| Brief |
Tally the lines in the records below that contain the string "word", and reply with only that number.
# START OF The input
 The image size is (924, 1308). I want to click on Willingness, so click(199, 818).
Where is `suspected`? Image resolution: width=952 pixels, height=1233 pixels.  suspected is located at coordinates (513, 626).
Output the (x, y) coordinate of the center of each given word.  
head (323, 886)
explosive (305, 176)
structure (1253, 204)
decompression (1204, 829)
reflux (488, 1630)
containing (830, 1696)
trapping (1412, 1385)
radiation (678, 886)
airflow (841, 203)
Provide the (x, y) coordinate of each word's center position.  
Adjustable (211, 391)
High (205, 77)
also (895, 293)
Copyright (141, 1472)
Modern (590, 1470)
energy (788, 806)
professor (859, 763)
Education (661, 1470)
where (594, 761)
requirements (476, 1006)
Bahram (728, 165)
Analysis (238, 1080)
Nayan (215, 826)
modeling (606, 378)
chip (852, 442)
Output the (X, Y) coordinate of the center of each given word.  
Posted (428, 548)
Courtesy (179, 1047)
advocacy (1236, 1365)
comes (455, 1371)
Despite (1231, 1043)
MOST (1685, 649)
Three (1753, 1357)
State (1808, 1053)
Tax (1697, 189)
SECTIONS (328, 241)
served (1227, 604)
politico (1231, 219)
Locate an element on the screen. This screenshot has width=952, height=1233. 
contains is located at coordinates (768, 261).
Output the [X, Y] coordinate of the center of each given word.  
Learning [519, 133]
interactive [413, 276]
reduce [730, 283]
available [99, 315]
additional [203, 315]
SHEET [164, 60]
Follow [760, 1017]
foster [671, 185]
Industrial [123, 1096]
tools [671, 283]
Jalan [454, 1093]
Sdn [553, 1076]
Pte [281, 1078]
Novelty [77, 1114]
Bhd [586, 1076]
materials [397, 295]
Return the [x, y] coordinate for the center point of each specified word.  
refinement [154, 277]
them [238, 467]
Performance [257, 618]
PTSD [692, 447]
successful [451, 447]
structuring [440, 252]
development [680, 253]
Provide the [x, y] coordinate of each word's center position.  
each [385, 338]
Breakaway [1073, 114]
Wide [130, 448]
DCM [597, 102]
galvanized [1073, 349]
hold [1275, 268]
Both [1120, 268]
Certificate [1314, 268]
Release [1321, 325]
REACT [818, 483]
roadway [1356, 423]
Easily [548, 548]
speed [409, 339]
# END OF The input
| Exercise solution |
6